Top of Task material
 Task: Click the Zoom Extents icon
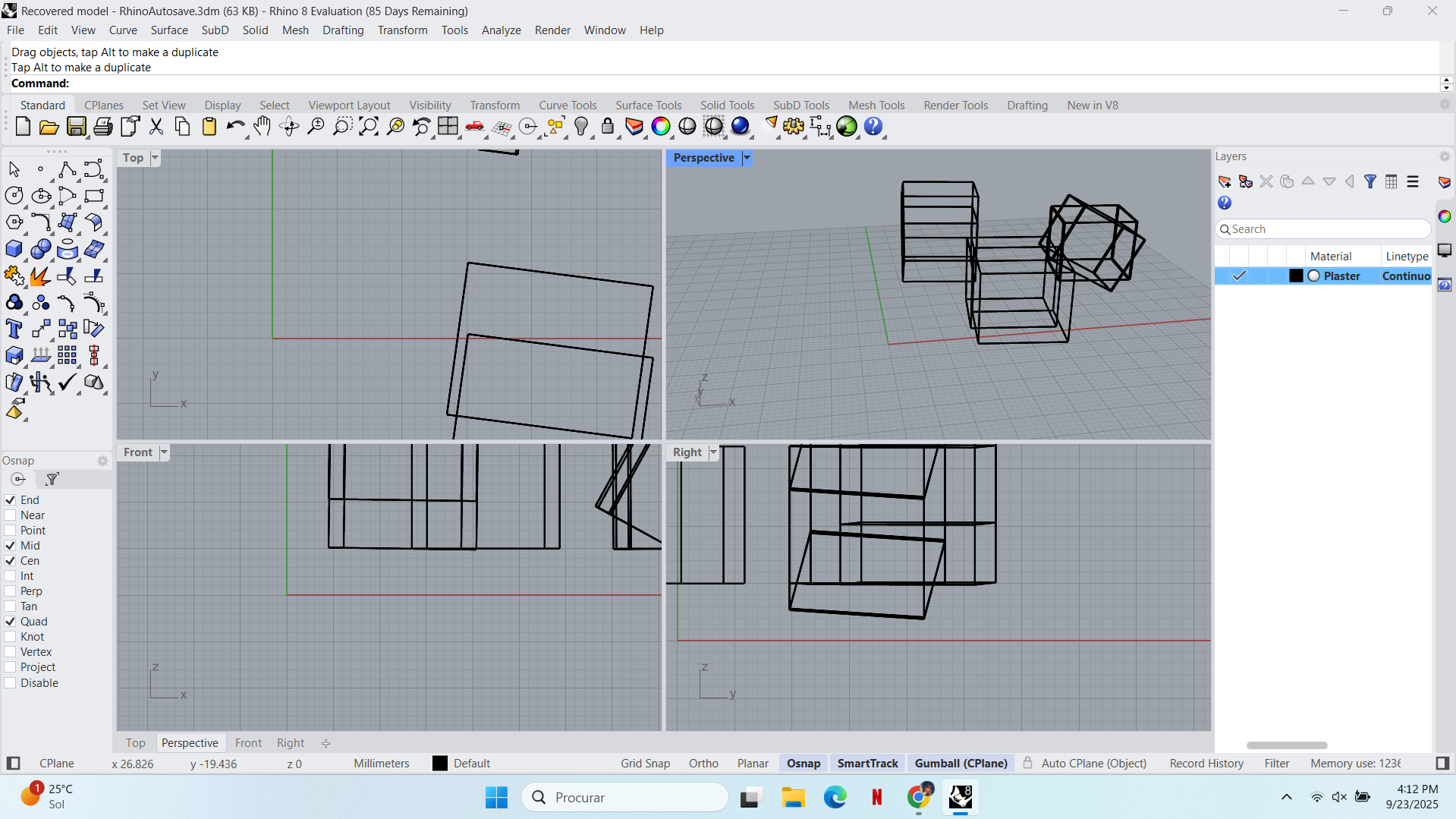click(369, 127)
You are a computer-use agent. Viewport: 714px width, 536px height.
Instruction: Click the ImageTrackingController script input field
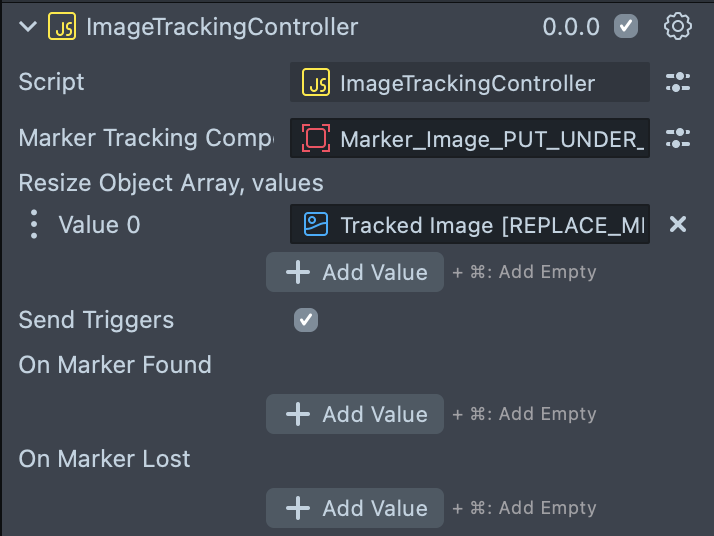pos(480,83)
Bottom of Task material
The records above are to be retyped exactly, with every picture left out.

--- Expected answer ---
 Task: Click the Zoom Extents icon
click(369, 127)
You are a computer-use agent. Viewport: 714px width, 536px height.
Instruction: Click the ImageTrackingController script input field
pos(480,83)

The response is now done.